_GIVEN EXERCISE_: Please rewrite the items starting with the line that contains "2576x688 pixels." and going on through the line that contains "click(x=689, y=217)", keeping every line and raising each coordinate in the answers by 52. Return only those lines, with all other text left unchanged.

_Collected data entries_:
--- BEGIN ---

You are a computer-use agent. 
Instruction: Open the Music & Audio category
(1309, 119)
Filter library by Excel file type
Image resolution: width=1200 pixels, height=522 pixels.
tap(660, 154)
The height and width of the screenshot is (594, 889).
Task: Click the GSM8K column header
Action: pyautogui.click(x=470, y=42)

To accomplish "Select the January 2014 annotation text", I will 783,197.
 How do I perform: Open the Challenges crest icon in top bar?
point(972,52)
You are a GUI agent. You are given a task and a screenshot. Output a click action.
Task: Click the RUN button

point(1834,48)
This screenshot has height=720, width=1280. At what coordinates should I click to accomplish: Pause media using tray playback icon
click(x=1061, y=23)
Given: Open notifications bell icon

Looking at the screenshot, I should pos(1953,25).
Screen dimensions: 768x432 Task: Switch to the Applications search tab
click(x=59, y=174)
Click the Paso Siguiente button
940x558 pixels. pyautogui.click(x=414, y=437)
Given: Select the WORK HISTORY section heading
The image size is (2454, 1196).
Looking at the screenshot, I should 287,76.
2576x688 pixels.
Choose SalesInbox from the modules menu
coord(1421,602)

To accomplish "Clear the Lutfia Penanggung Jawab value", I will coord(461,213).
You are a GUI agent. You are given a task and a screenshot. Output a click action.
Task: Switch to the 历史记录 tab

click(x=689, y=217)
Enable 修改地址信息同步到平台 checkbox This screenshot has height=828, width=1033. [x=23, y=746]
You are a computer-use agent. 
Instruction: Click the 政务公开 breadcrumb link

--- END ---

_PROBLEM SOLUTION_:
2576x688 pixels.
Choose SalesInbox from the modules menu
coord(1473,654)

To accomplish "Clear the Lutfia Penanggung Jawab value", I will coord(513,265).
You are a GUI agent. You are given a task and a screenshot. Output a click action.
Task: Switch to the 历史记录 tab

click(x=741, y=269)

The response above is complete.